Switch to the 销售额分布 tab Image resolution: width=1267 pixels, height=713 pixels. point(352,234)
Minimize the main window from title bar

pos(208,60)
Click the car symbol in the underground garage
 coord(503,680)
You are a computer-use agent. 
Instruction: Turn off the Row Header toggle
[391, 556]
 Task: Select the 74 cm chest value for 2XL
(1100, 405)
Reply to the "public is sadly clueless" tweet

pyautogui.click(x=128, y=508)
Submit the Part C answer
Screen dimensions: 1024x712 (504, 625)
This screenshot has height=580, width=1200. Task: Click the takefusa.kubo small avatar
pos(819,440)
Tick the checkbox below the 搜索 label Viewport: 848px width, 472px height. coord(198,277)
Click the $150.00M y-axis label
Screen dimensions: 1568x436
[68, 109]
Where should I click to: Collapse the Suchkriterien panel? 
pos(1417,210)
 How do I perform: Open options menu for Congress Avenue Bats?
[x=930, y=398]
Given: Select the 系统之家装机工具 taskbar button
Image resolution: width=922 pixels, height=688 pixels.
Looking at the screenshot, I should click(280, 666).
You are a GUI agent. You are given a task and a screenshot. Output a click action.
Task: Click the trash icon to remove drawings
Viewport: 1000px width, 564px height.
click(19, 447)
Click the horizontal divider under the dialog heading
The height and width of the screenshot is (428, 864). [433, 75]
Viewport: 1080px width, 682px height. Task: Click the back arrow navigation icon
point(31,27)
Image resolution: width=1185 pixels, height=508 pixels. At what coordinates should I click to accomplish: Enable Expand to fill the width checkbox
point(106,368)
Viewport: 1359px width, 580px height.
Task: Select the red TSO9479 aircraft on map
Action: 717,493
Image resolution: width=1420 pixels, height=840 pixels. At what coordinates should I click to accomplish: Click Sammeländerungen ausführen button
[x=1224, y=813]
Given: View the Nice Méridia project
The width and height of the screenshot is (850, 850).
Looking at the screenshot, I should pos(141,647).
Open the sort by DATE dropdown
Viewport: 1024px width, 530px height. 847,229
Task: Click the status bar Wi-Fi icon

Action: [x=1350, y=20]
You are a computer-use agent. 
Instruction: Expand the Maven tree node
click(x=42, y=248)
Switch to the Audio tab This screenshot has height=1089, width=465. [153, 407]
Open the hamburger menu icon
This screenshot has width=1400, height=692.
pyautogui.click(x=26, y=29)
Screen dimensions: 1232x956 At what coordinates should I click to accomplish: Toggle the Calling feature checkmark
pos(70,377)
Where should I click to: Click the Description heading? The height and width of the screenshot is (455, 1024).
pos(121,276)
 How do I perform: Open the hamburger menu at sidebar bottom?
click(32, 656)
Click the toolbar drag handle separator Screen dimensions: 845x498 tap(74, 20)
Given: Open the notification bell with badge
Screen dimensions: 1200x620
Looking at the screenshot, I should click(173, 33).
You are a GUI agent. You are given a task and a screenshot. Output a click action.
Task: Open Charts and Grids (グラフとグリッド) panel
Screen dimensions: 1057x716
---
GOAL OF THE EXERCISE: Once more, give all the records exactly as they were written.

TASK ANSWER:
Switch to the 销售额分布 tab Image resolution: width=1267 pixels, height=713 pixels. point(352,234)
Minimize the main window from title bar

pos(208,60)
Click the car symbol in the underground garage
 coord(503,680)
You are a computer-use agent. 
Instruction: Turn off the Row Header toggle
[391, 556]
 Task: Select the 74 cm chest value for 2XL
(1100, 405)
Reply to the "public is sadly clueless" tweet

pyautogui.click(x=128, y=508)
Submit the Part C answer
Screen dimensions: 1024x712 (504, 625)
This screenshot has height=580, width=1200. Task: Click the takefusa.kubo small avatar
pos(819,440)
Tick the checkbox below the 搜索 label Viewport: 848px width, 472px height. coord(198,277)
Click the $150.00M y-axis label
Screen dimensions: 1568x436
[68, 109]
Where should I click to: Collapse the Suchkriterien panel? 
pos(1417,210)
 How do I perform: Open options menu for Congress Avenue Bats?
[x=930, y=398]
Given: Select the 系统之家装机工具 taskbar button
Image resolution: width=922 pixels, height=688 pixels.
Looking at the screenshot, I should click(280, 666).
You are a GUI agent. You are given a task and a screenshot. Output a click action.
Task: Click the trash icon to remove drawings
Viewport: 1000px width, 564px height.
click(19, 447)
Click the horizontal divider under the dialog heading
The height and width of the screenshot is (428, 864). [433, 75]
Viewport: 1080px width, 682px height. Task: Click the back arrow navigation icon
point(31,27)
Image resolution: width=1185 pixels, height=508 pixels. At what coordinates should I click to accomplish: Enable Expand to fill the width checkbox
point(106,368)
Viewport: 1359px width, 580px height.
Task: Select the red TSO9479 aircraft on map
Action: 717,493
Image resolution: width=1420 pixels, height=840 pixels. At what coordinates should I click to accomplish: Click Sammeländerungen ausführen button
[x=1224, y=813]
Given: View the Nice Méridia project
The width and height of the screenshot is (850, 850).
Looking at the screenshot, I should pos(141,647).
Open the sort by DATE dropdown
Viewport: 1024px width, 530px height. 847,229
Task: Click the status bar Wi-Fi icon

Action: [x=1350, y=20]
You are a computer-use agent. 
Instruction: Expand the Maven tree node
click(x=42, y=248)
Switch to the Audio tab This screenshot has height=1089, width=465. [153, 407]
Open the hamburger menu icon
This screenshot has width=1400, height=692.
pyautogui.click(x=26, y=29)
Screen dimensions: 1232x956 At what coordinates should I click to accomplish: Toggle the Calling feature checkmark
pos(70,377)
Where should I click to: Click the Description heading? The height and width of the screenshot is (455, 1024).
pos(121,276)
 How do I perform: Open the hamburger menu at sidebar bottom?
click(32, 656)
Click the toolbar drag handle separator Screen dimensions: 845x498 tap(74, 20)
Given: Open the notification bell with badge
Screen dimensions: 1200x620
Looking at the screenshot, I should click(173, 33).
You are a GUI agent. You are given a task and a screenshot. Output a click action.
Task: Open Charts and Grids (グラフとグリッド) panel
Screen dimensions: 1057x716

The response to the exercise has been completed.